[start]

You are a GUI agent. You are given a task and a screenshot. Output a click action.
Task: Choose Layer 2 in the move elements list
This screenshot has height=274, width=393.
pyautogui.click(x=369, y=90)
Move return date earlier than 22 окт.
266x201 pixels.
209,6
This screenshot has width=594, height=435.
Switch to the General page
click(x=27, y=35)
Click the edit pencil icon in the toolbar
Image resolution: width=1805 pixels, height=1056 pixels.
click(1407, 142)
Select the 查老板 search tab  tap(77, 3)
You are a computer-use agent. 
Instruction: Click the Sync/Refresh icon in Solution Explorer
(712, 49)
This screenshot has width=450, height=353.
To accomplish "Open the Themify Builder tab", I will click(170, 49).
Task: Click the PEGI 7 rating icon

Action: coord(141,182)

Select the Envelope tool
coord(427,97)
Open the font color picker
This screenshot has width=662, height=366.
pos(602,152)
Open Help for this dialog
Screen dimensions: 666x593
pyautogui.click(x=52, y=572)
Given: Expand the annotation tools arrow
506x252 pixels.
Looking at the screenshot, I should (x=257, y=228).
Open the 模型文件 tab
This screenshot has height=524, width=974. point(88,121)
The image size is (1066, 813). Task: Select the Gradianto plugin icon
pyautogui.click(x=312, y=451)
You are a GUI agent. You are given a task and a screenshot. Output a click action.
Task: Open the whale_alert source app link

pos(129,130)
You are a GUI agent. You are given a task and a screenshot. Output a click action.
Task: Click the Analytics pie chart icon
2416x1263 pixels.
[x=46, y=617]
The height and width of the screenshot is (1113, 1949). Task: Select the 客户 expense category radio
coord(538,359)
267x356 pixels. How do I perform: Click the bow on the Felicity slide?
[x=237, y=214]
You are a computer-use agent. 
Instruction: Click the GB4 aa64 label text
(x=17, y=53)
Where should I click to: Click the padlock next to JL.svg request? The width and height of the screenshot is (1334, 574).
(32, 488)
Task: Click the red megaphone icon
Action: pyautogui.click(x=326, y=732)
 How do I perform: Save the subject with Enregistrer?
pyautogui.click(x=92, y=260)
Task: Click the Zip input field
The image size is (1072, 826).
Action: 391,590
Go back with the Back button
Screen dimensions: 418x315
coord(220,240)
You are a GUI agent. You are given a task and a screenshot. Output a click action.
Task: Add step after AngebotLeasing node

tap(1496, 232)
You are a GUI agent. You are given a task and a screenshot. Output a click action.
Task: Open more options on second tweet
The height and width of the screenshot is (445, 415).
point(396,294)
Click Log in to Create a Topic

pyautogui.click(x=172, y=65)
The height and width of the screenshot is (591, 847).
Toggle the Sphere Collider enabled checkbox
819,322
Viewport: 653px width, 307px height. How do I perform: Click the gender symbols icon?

[end]

Stated problem:
Put every line from the one containing "267x356 pixels. How" through the end of the rows into a JSON list of strings, with one string per line and blank lines left out.

Result of the exercise:
[
  "267x356 pixels. How do I perform: Click the bow on the Felicity slide?",
  "[x=237, y=214]",
  "You are a computer-use agent. ",
  "Instruction: Click the GB4 aa64 label text",
  "(x=17, y=53)",
  "Where should I click to: Click the padlock next to JL.svg request? The width and height of the screenshot is (1334, 574).",
  "(32, 488)",
  "Task: Click the red megaphone icon",
  "Action: pyautogui.click(x=326, y=732)",
  " How do I perform: Save the subject with Enregistrer?",
  "pyautogui.click(x=92, y=260)",
  "Task: Click the Zip input field",
  "The image size is (1072, 826).",
  "Action: 391,590",
  "Go back with the Back button",
  "Screen dimensions: 418x315",
  "coord(220,240)",
  "You are a GUI agent. You are given a task and a screenshot. Output a click action.",
  "Task: Add step after AngebotLeasing node",
  "tap(1496, 232)",
  "You are a GUI agent. You are given a task and a screenshot. Output a click action.",
  "Task: Open more options on second tweet",
  "The height and width of the screenshot is (445, 415).",
  "point(396,294)",
  "Click Log in to Create a Topic",
  "pyautogui.click(x=172, y=65)",
  "The height and width of the screenshot is (591, 847).",
  "Toggle the Sphere Collider enabled checkbox",
  "819,322",
  "Viewport: 653px width, 307px height. How do I perform: Click the gender symbols icon?"
]